O Irã afirmou que poderá fechar o Estreito de Ormuz ao tráfego marítimo e ampliar a retaliação contra alvos adversários caso volte a ser atacado, informou a emissora estatal Press TV.
A ameaça ocorre menos de um mês após um memorando de entendimento firmado em 17 de junho entre Irã e Estados Unidos, no qual os dois lados haviam concordado em encerrar imediatamente as operações militares e evitar novas ações de guerra entre si.
Nesta quarta-feira (8), antes de participar da cúpula da Organização do Tratado do Atlântico Norte (Otan), em Ancara, o presidente dos Estados Unidos, Donald Trump, declarou que o acordo com os iranianos havia terminado.
O presidente do parlamento iraniano, Mohammad Baqer Qalibaf, acusou os EUA de descumprirem o cessar-fogo.
Segundo a Press TV, as tensões no Golfo Pérsico aumentaram após ataques das forças norte-americanas contra bases costeiras e instalações não militares nas províncias de Hormozgan, no sul do Irã, e de Khuzistão, no sudoeste do país.
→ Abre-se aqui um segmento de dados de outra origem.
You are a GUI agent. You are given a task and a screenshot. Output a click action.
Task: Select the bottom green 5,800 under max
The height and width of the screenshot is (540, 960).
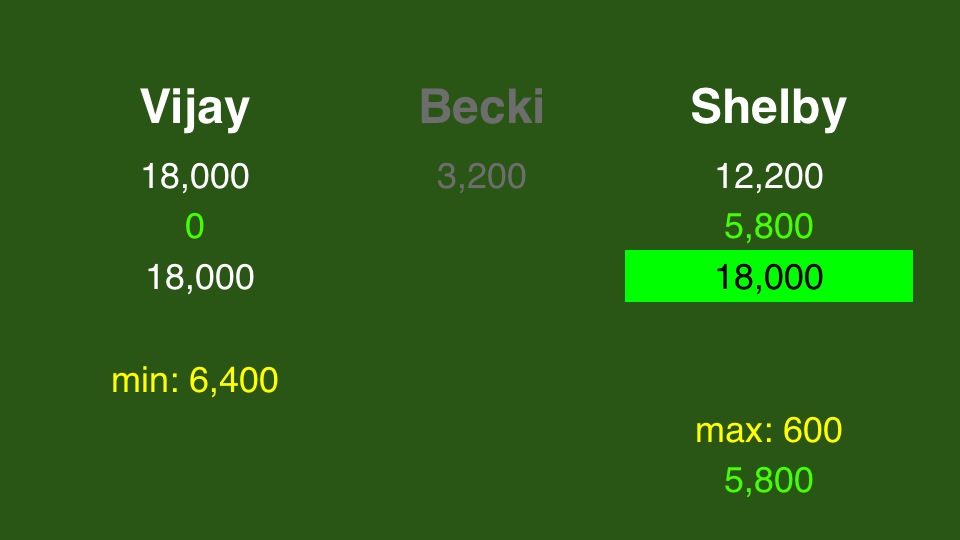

Em resposta, os iranianos afirmaram ter atingido 85 alvos militares dos EUA no Bahrein e no Kuwait com mísseis e drones.
A Guarda Revolucionária Islâmica informou que os ataques alcançaram instalações no Porto Salman, área ligada à Quinta Frota norte-americana no Bahrein, e na Base Aérea de Ali Al Salem, no Kuwait.